Assignment:
As you write out the lines from the one containing "Click the Месть tag" through the last line of the records, keep them exact and leave out pictures.

Information provided: Begin

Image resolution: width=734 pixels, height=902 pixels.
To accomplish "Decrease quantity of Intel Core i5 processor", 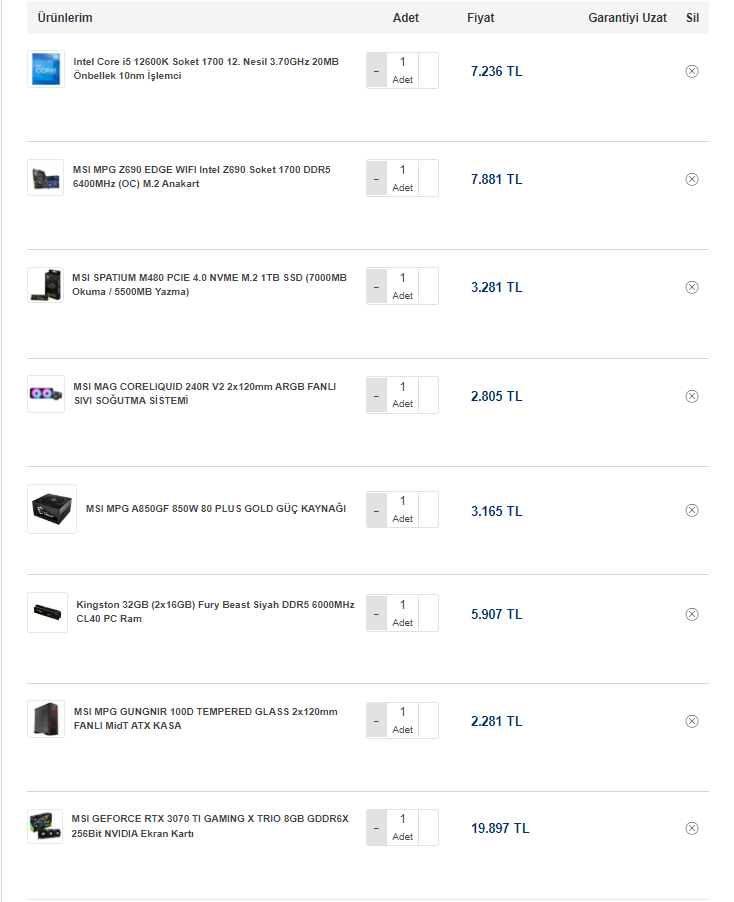I will [376, 71].
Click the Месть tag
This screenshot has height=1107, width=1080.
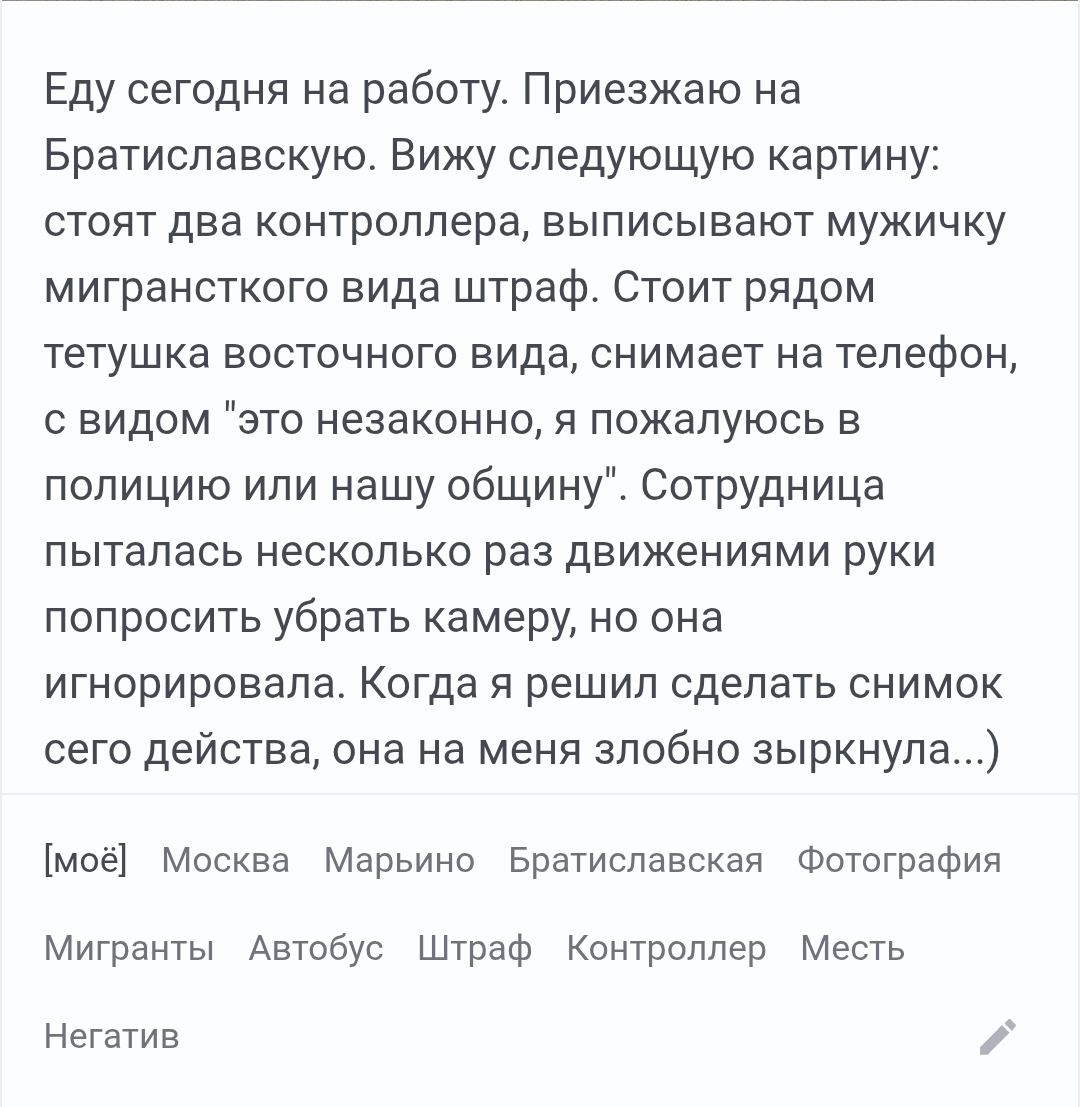[x=853, y=948]
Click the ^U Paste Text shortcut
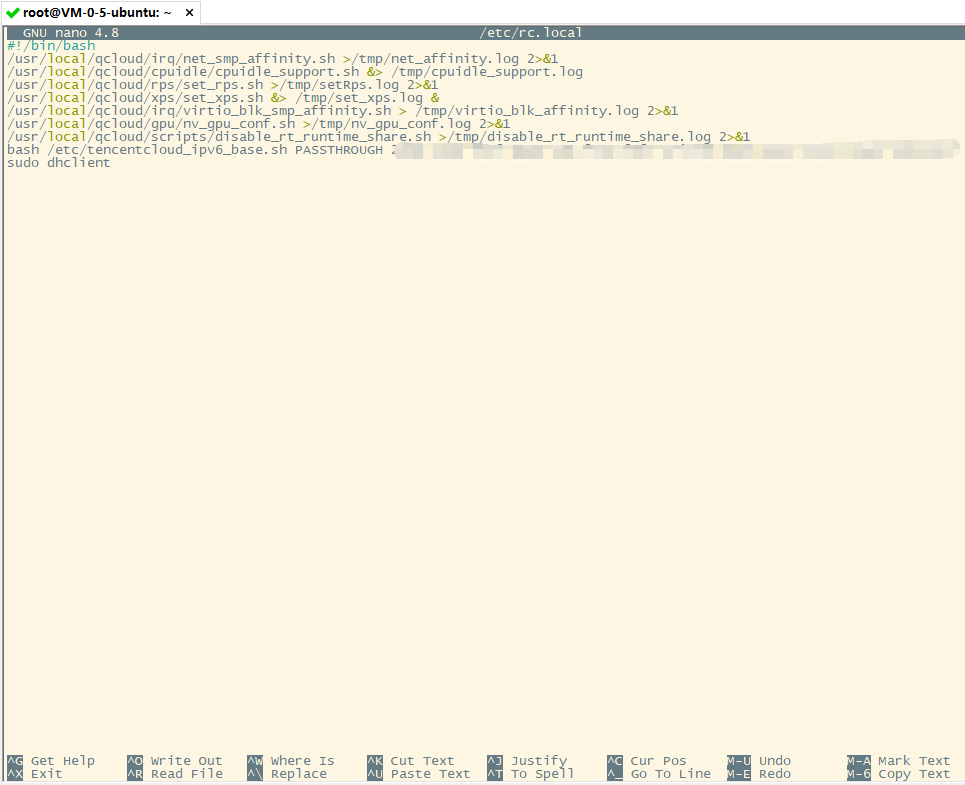965x785 pixels. pyautogui.click(x=418, y=774)
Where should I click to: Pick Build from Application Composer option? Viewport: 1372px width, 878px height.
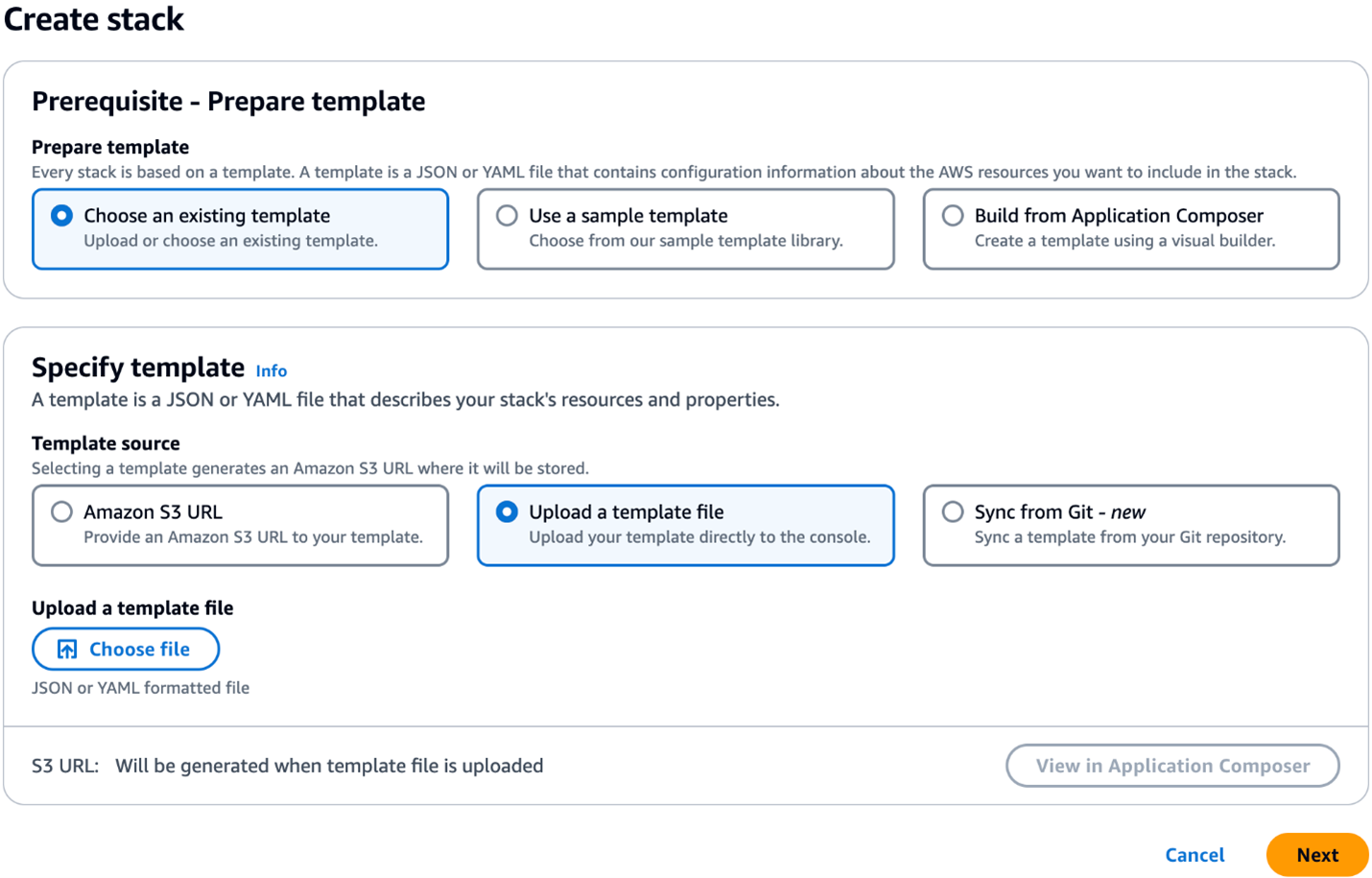click(953, 216)
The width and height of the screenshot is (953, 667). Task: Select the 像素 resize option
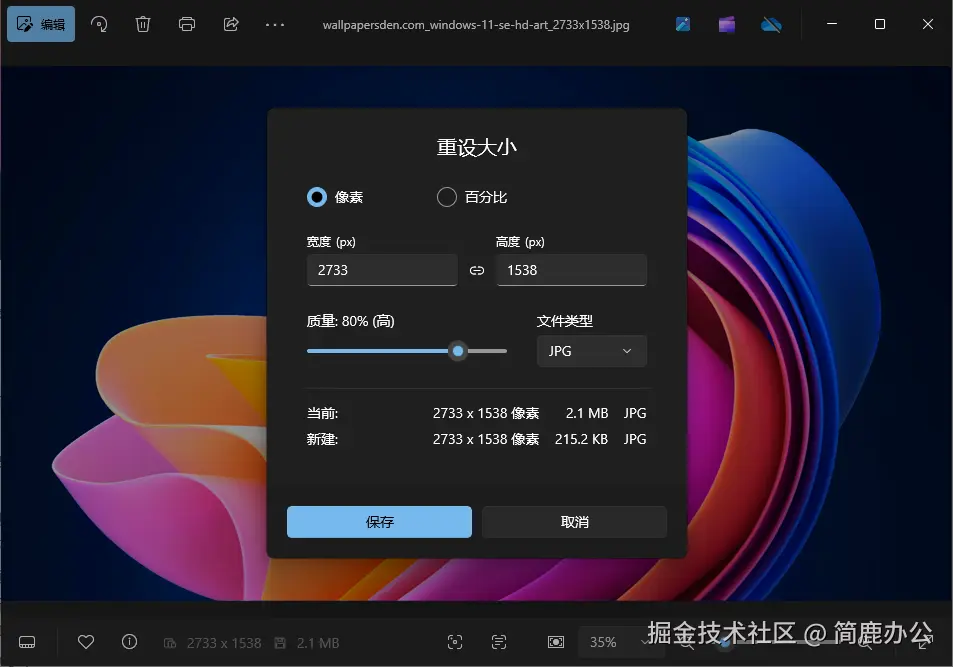point(315,197)
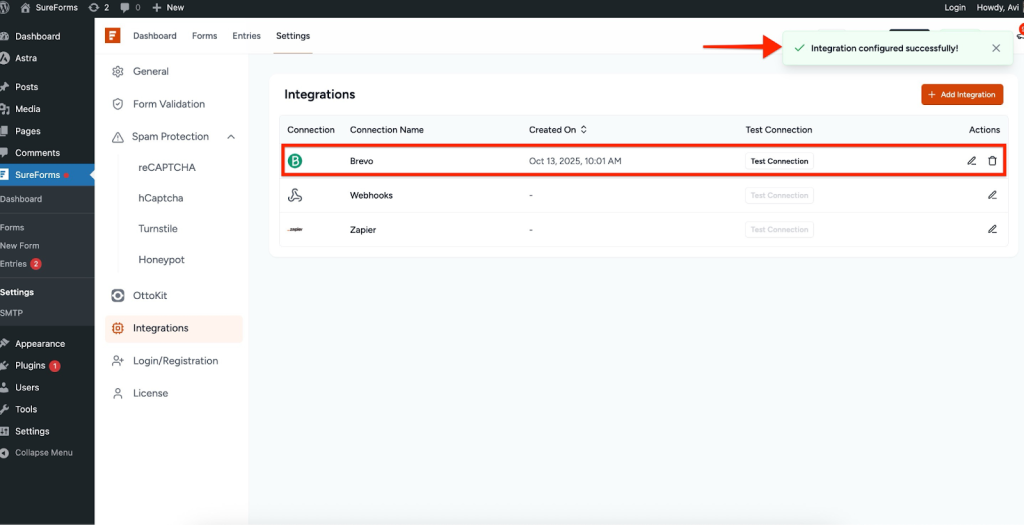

Information provided: End

Response:
Click the Месть tag
This screenshot has height=1107, width=1080.
[x=853, y=948]
Click the ^U Paste Text shortcut
965x785 pixels. pyautogui.click(x=418, y=774)
Where should I click to: Pick Build from Application Composer option? Viewport: 1372px width, 878px height.
click(953, 216)
The width and height of the screenshot is (953, 667). Task: Select the 像素 resize option
point(315,197)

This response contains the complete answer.